兄は小さい時から寺を継ぐべくある意味英才教育を受けてきた。
兄は元々糞真面目な性格なのもあり、絵本の代わりに与えられた仏像図鑑を皮切りに父を超える仏教ヲタクへと進化した。そして妹である迦暢に対し、寺の運営に忙しい親に代わり絵本の読み聞かせならぬ、仏像図鑑やら仏教関連の書物を読み聞かせ続けたのだ。おかげで迦暢も主要どころの仏は概ね言えるし、真言やら種子と言われる梵字を書く事が出来る様になってしまったのである。ちなみに弟は9歳離れていることもあり、寺の手伝いをする様になった兄が忙しく手が回らず、兄からの教育を逃れたのであった。
「ところで、水天様の絵姿とか仏像が欲しいんですけど手に入れる方法ないでしょうか」
「ふむ。兄に頼めばよかろう」
「兄とは、釈天のことでしょうか?」
「いかにも」
そう言ってお釈迦様がゆっくりと2度手招きをする。
するとお経を唱えていたらしい兄がお釈迦様の前に浮かび上がった。
だが兄は気が付いていない様でお経を唱え続ける。
「お兄ちゃん!釈天お兄ィ!」
迦暢がそう言って肩を揺すると、釈天がお経を唱えながら目を開けた。
傍らに居る迦暢と、目の前のお釈迦様に状況を悟ったのか、お経を止め、お釈迦様に手を合わせたまま礼をし、すっと立ち上がる。
「再び相見えました事、嬉しく存じます」
「迦暢がそなたに頼みがあるらしい。聞いてやるがよい」
「迦暢、ちゃんと役目を果たしているのか?」
断りもなく異世界に妹を飛ばしておいて、兄には特に悪いという想いはないらしい。
むしろちゃんと規律正しく暮らしているのか問いただす様に迦暢に声をかける。
「お兄ちゃん、まずは勝手に妹を異世界に飛ばした詫びとかないわけ!?」
「お釈迦様のお役に立てるというのに何故詫びる必要がある。有難くお仕えしなさい」
「だったらお兄ちゃんがお仕えすれば良かったでしょう!」
「既に仕えているじゃないか。その上で家を継ぐ必要がある」
迦暢はそれ以上の追及を諦めた。
仏様ファーストである兄に常識は通じない。
学生の頃もいじめっ子やヤンチャな人達に相手の心が折れるまで説法をし、改心させてきた堅物なのだから。
「・・・水天様の絵姿か、仏像があれば欲しい」
「何故水天様なのだ」
「異世界が砂漠だから水が大事なんだよ。

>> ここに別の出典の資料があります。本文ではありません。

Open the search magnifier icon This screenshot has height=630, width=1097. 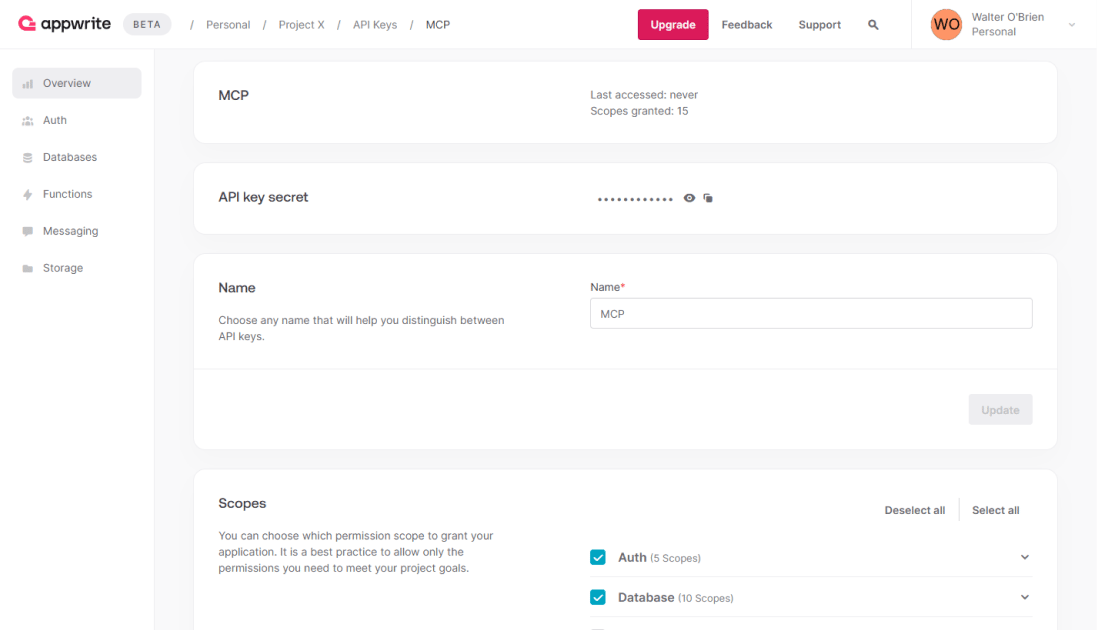(873, 24)
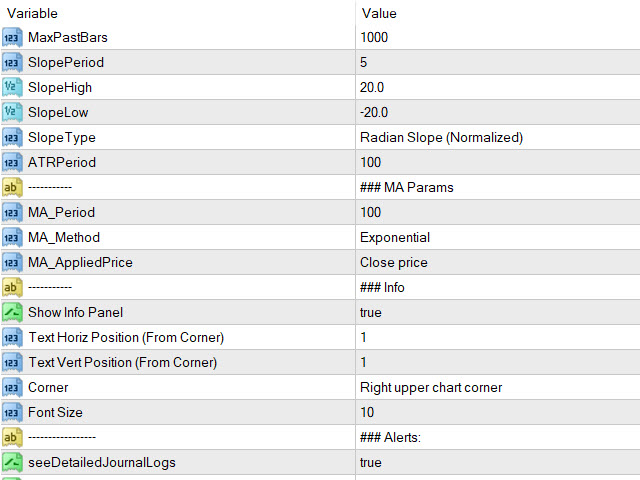Click the Variable column header
Screen dimensions: 640x480
pyautogui.click(x=33, y=13)
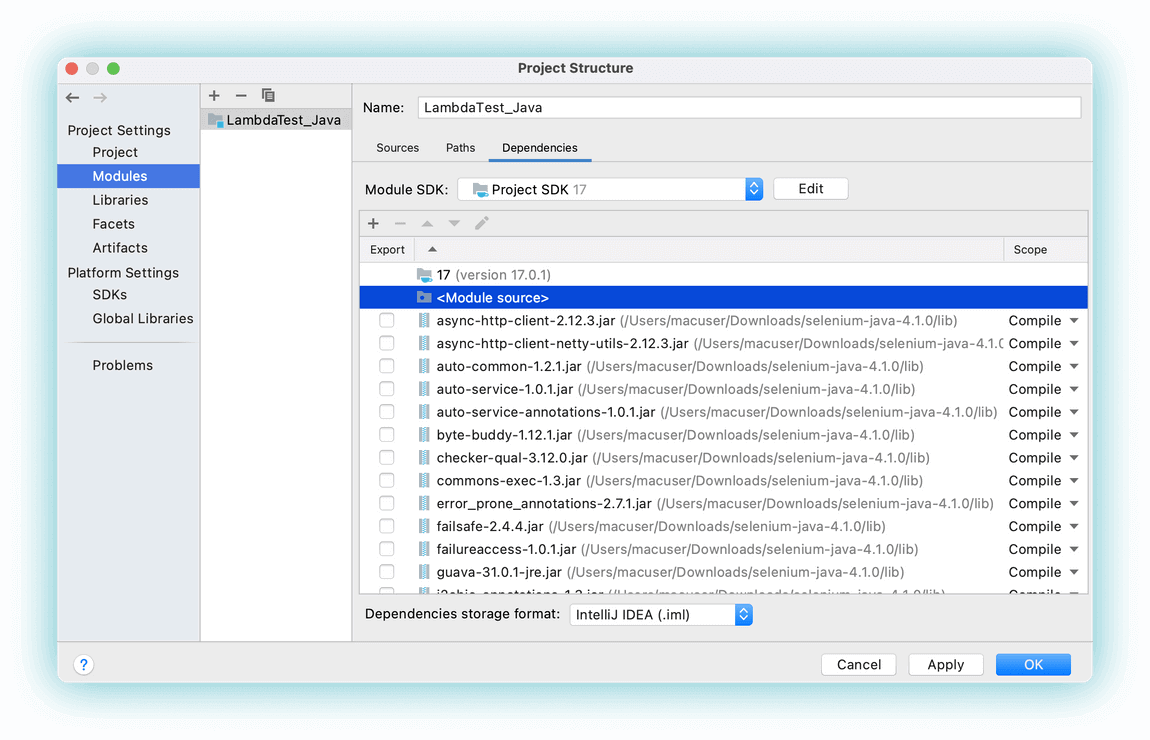Check the export box for byte-buddy-1.12.1.jar
The width and height of the screenshot is (1150, 740).
[x=387, y=435]
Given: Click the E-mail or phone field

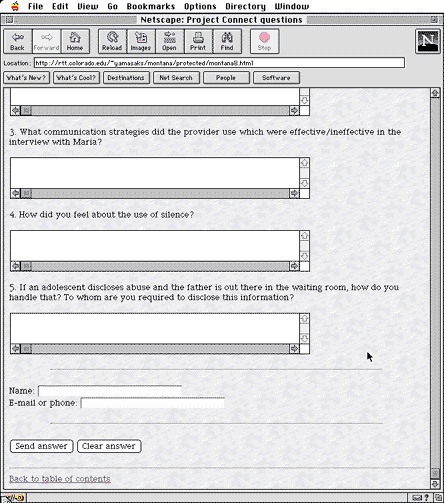Looking at the screenshot, I should coord(153,403).
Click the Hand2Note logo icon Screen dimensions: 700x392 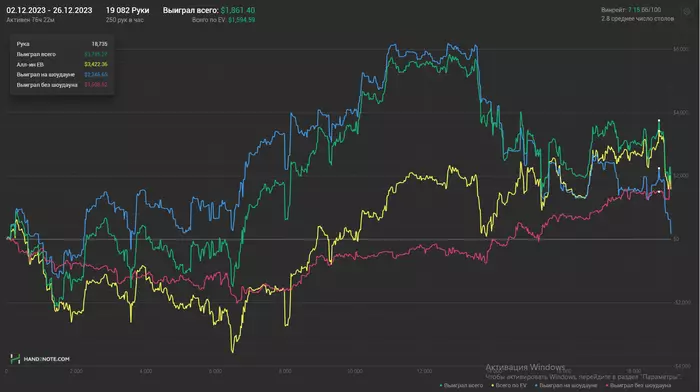15,359
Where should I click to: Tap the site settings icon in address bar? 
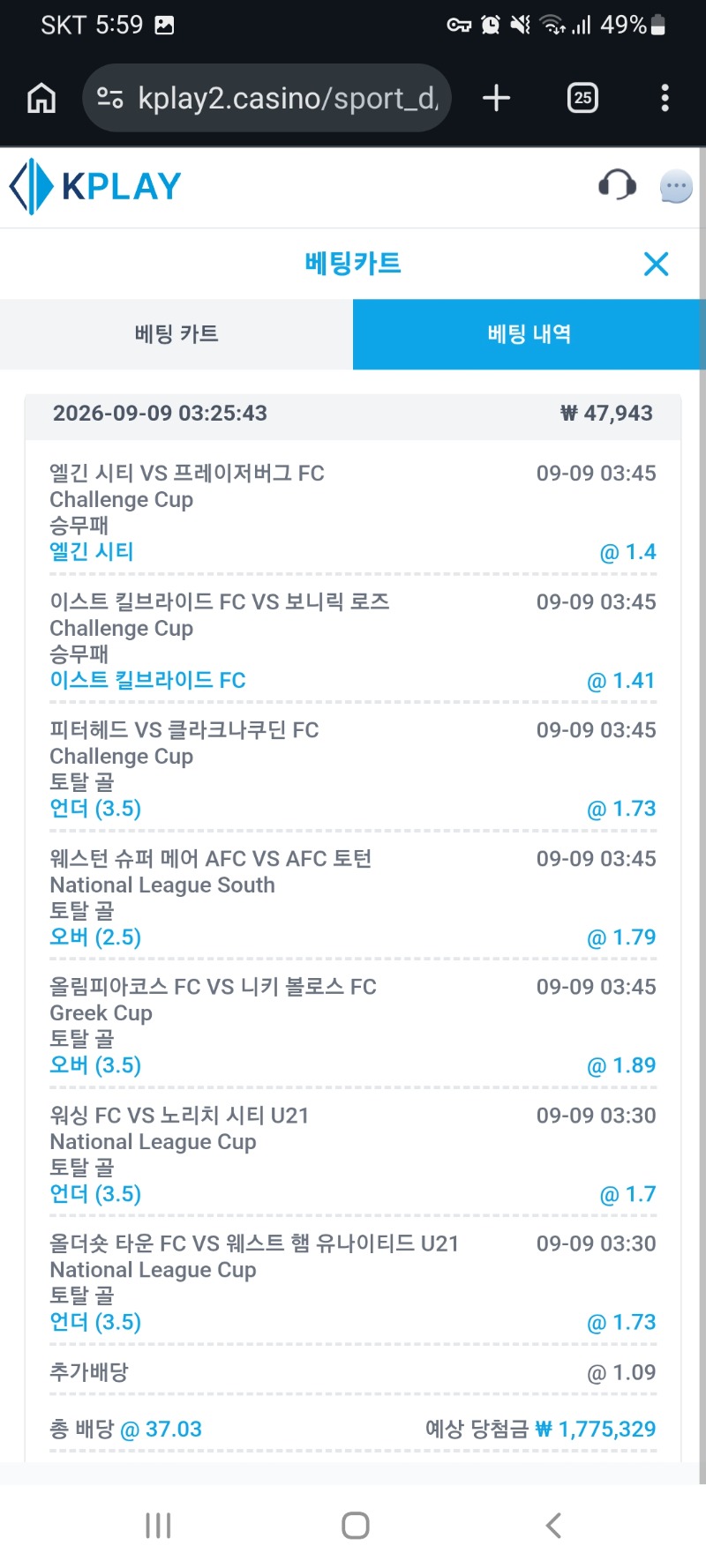(x=109, y=98)
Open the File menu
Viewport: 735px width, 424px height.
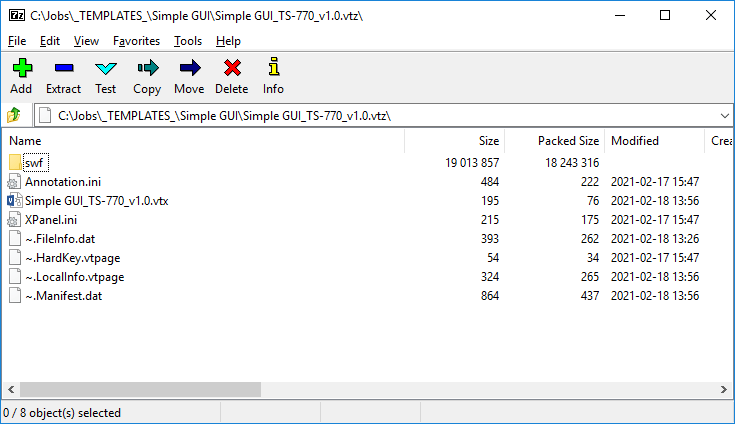pos(17,41)
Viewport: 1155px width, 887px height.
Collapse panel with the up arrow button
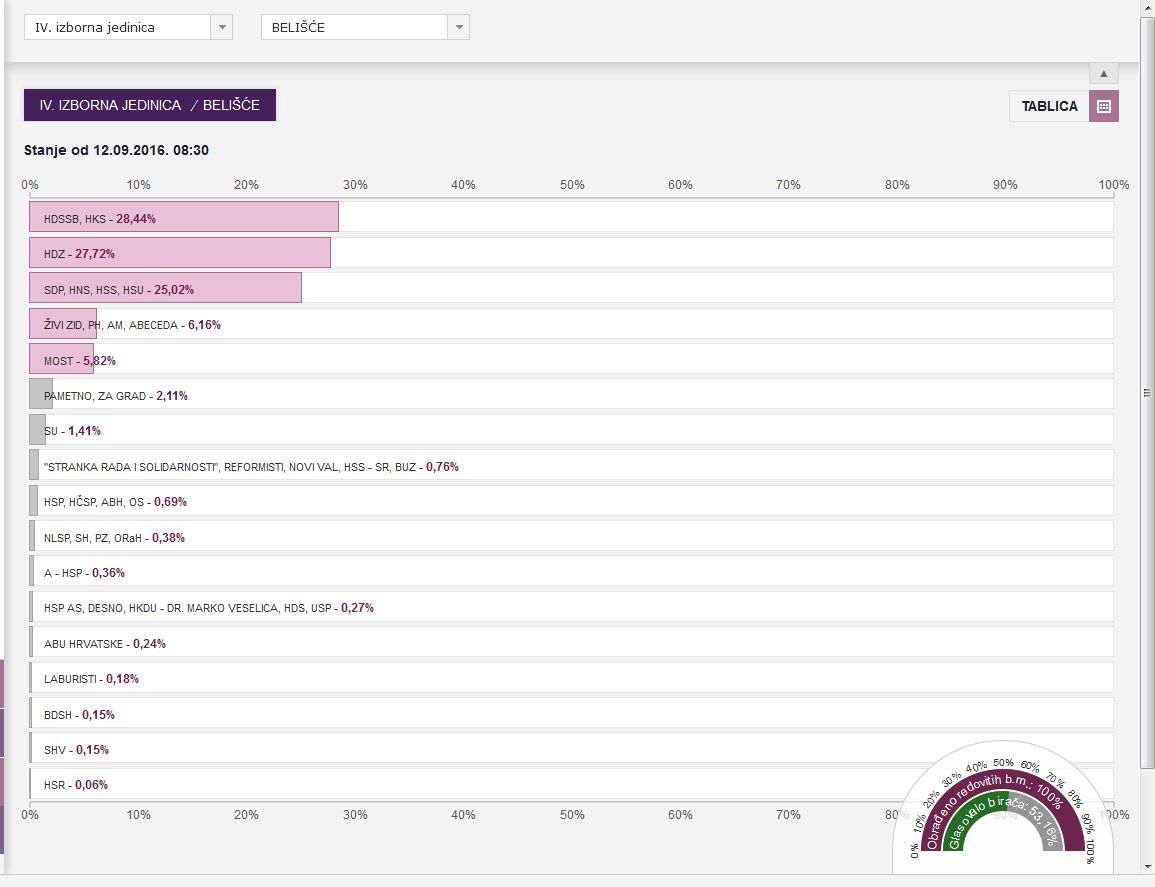coord(1103,74)
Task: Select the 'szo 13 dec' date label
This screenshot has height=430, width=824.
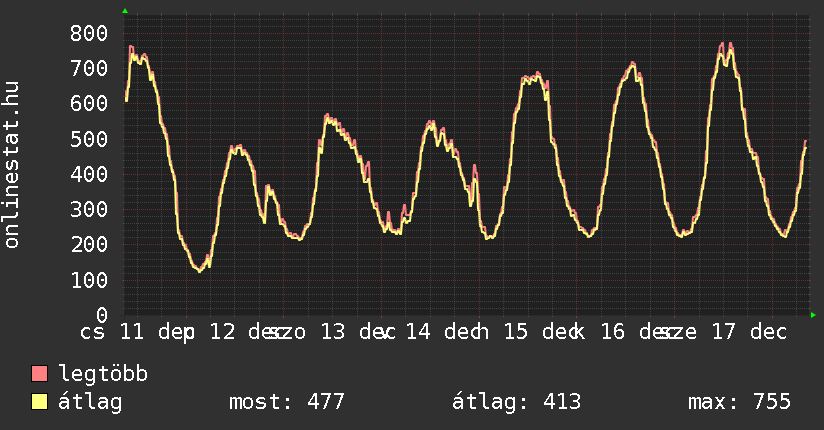Action: (x=332, y=331)
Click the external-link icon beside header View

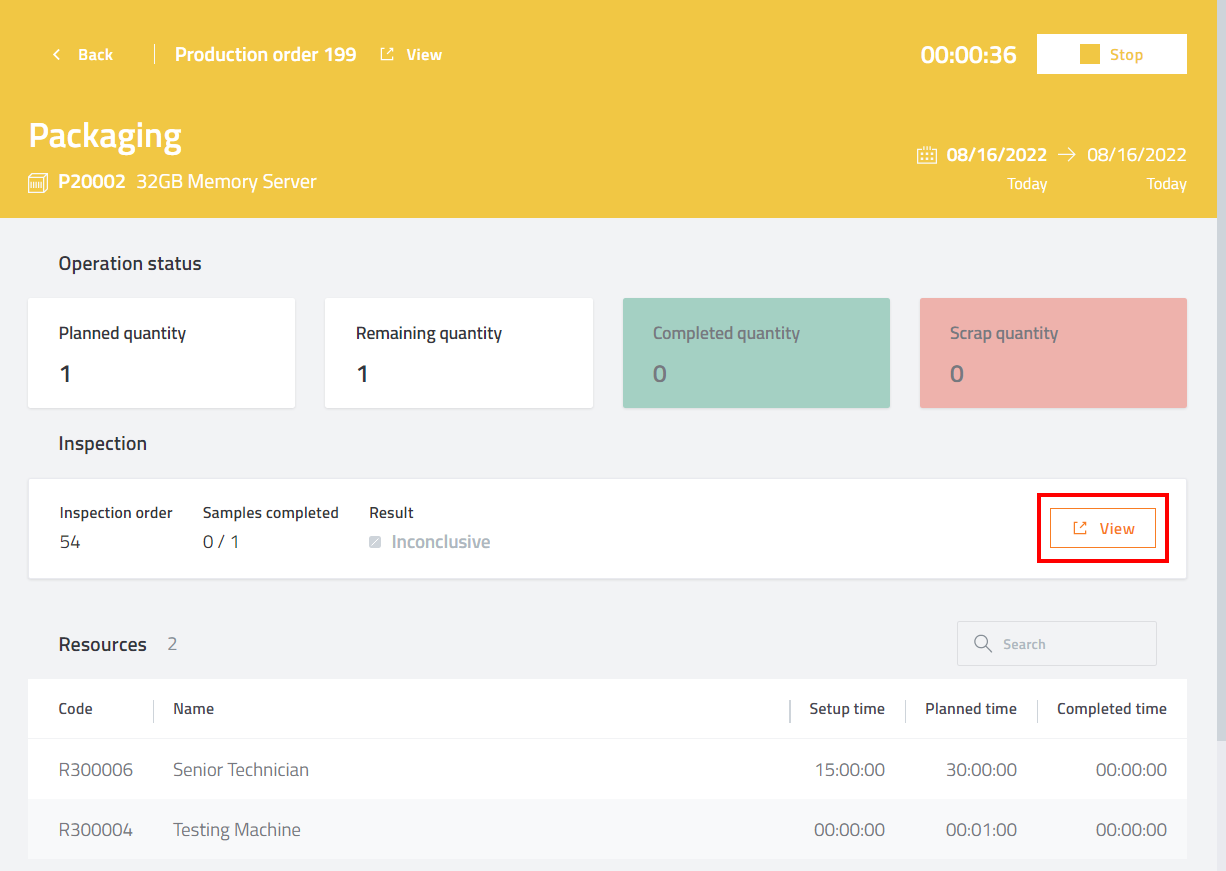(387, 55)
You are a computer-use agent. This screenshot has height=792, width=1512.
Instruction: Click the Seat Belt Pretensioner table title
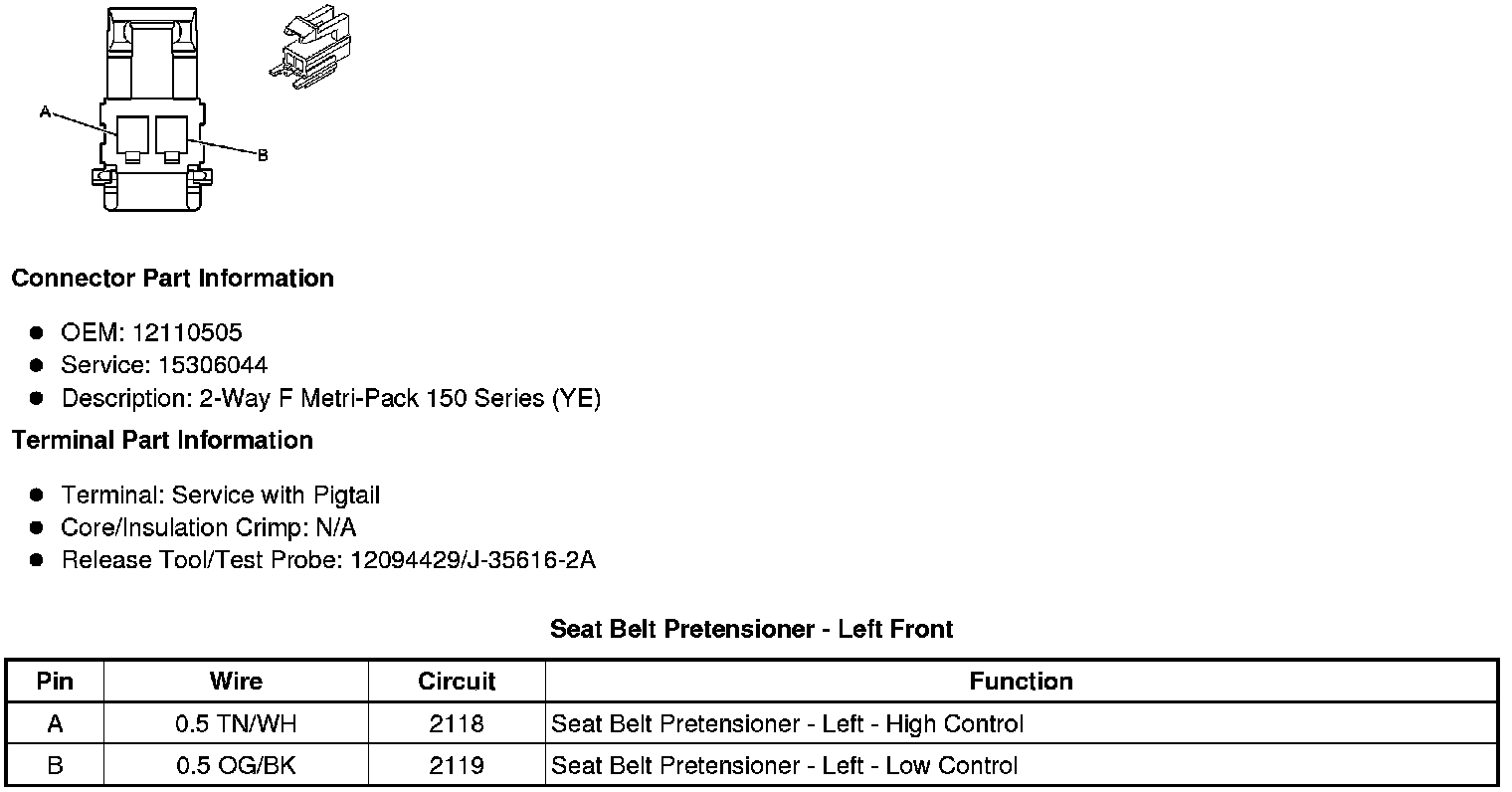tap(752, 629)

水天様にお願いして水を供給してもらったから、異世界の人達が水天様にお祈りするのにお姿が知りたいんだって」
「異世界人、感心ではないか。迦暢もちゃんと役割を果たしているようで安心したぞ」
安心するところそこじゃないから、とツッコミを入れたいところだが迦暢は止めておく。
そんな迦暢の気持ちも知らず、釈天は満足げに迦暢の頭を撫でた。
「それで用意するのは構わないが、どのようにして渡せばいいんだ?」
「どうすれば良いんでしょうか?」
釈天の疑問に迦暢もお釈迦様を振り返る。
「供えて経をあげればよい」
「それは私でなくても構いませんか。迦暢が召された場所で父があげるのでも」
「迦暢を想いながらあげれば構わぬ」
「私は修行に出ており準備が難しいので、実家の方で対応させて頂きます」
「あ、お兄ちゃん!だったら味噌と醤油もお願い!!!」
「仕方ないやつだな」
とは言え準備してくれたのは釈天の恋人である近所の幼馴染・紬らしい。
紬は釈天とも迦暢とも学年は違うのだが、家が近所だったし、うちの檀家さんという事もあり元々顔見知りではあった。可愛くて大人しいのもあっていじめられっ子で、悪ガキ達にいじめられていた所を釈天に助けられたのである。一回助けられただけでなく、悪ガキ達を更生まで追い込んだ釈天に紬は釈天信者となってしまったのだ。それからは釈天好みの女子を目指し、進んで仏教を学び、今では迦暢を超える仏教知識を持っている。そして無事に初恋を実らせ、高校に入る頃には釈天の恋人となった。紬と4歳違いの兄が大学を卒業し、総本山へ修行に出る前に婚約を果たしたある意味ツワモノだ。今は大学に通いながら花嫁修業と称して自ら寺の手伝いに来てくれている。
3日後お祈りした時に大きなダンボールが現れた。
中には水天様5体に始まり、水天様以外の十二天の仏像も各1体ずつ、子供の頃から見ていた仏像図鑑。それ以外は味噌と醤油以外にもぬか床、迦暢が好きなお菓子、カップラーメン、フリーズドライのスープ類、ツナ缶にマヨネーズ!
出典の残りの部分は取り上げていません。